Task data —
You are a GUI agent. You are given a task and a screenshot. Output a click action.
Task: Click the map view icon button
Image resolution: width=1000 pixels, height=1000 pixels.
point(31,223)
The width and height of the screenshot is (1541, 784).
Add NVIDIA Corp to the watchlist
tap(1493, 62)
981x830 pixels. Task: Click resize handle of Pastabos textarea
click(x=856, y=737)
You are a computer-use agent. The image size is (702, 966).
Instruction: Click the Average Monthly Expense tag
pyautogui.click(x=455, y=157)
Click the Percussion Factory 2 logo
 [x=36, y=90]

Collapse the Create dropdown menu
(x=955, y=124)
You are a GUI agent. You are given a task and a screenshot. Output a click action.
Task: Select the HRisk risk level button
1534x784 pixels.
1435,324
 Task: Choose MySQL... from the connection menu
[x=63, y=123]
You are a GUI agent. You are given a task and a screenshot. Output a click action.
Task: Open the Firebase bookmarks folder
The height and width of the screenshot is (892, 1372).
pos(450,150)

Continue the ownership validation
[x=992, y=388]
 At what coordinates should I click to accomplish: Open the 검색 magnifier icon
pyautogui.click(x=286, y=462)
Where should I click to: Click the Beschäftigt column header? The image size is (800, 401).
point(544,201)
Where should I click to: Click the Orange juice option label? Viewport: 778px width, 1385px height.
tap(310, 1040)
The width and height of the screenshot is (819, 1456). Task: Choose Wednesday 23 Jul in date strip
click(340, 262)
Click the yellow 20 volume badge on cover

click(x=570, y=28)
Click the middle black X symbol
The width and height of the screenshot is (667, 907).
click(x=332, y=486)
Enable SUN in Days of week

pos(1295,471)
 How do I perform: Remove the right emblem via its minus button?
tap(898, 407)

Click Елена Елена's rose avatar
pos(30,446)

Set task — Lay out as a JSON list of strings the rows from the line containing "Where should I click to: Click the Beschäftigt" through the end of the rows, one string per line and blank lines left out.

Response to this exercise —
[
  "Where should I click to: Click the Beschäftigt column header? The image size is (800, 401).",
  "point(544,201)",
  "Where should I click to: Click the Orange juice option label? Viewport: 778px width, 1385px height.",
  "tap(310, 1040)",
  "The width and height of the screenshot is (819, 1456). Task: Choose Wednesday 23 Jul in date strip",
  "click(340, 262)",
  "Click the yellow 20 volume badge on cover",
  "click(x=570, y=28)",
  "Click the middle black X symbol",
  "The width and height of the screenshot is (667, 907).",
  "click(x=332, y=486)",
  "Enable SUN in Days of week",
  "pos(1295,471)",
  " How do I perform: Remove the right emblem via its minus button?",
  "tap(898, 407)",
  "Click Елена Елена's rose avatar",
  "pos(30,446)"
]